Alternative Dispute Resolution (ADR) Directive 2015
This directive from europe came into force in October 2015, but in 2017, many people and businesses are still unaware of it. Yet it is now part of UK law in the form of regulations, and businesses must be compliant.
do we need to bother if we are leaving Europe?
In a nutshell yes!
what does it say?
In brief it says that businesses have to offer their customers an alternative method of complaint or dispute resolution and can no longer take the approach “we'll see you in court”. All businesses are required to tell their customers in their consumer contracts, what approach they take on dispute resolution. It applies to all consumer contracts.
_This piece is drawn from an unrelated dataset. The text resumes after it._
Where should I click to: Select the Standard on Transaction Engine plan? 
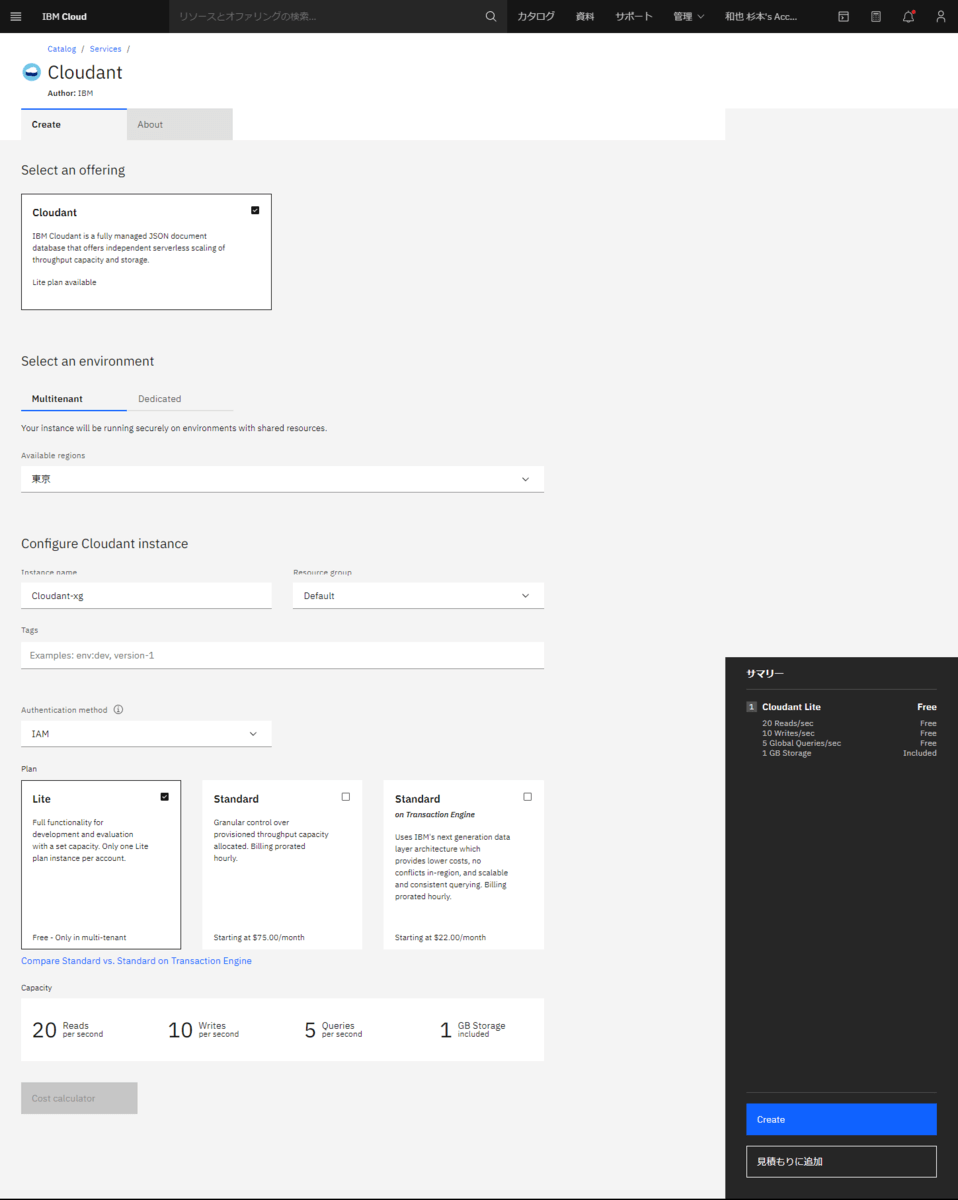tap(527, 795)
so what should businesses do?
To put this into practice it means all businesses have to have a clear dispute resolution process that is available to all customers before they enter into any potential contract.
You also need to set out for the customer in your contract what your approach to resolving any potential complaint or dispute will be. To start with you could inform the customer that you have an internal or an external complaints procedure and who they should contact, if they want to use it.
Then you need to say whether you will be prepared to try mediation, conciliation, or arbitration if the customer is not satisfied with the initial complaints procedure. You may have a trade body or and industry ombudsman that the customer can contact. So you could give their details. You may be part of an obligatory industry scheme, so you should find out what you need to do. Many trade memberships include ADR schemes.
who should I use for mediation?
You may also have a preferred mediation service provider that you wish to refer the dispute to should a dispute arise. So you can, but you don't need to, name a specific "certified ADR provider" in your contract ( unless your contract is an industry standard and you are part of an ADR scheme).
In fact it is a common mistake, but you can use any mediator whether certified or not. A "certified provider" means the service, not the individual mediator and in our experience even some certified providers, use non qualified mediators. So ensure you use a professionally trained mediator and preferably one with experience. Indeed many very experienced mediators are not "certified providers". So ask questions and go for experience and quality.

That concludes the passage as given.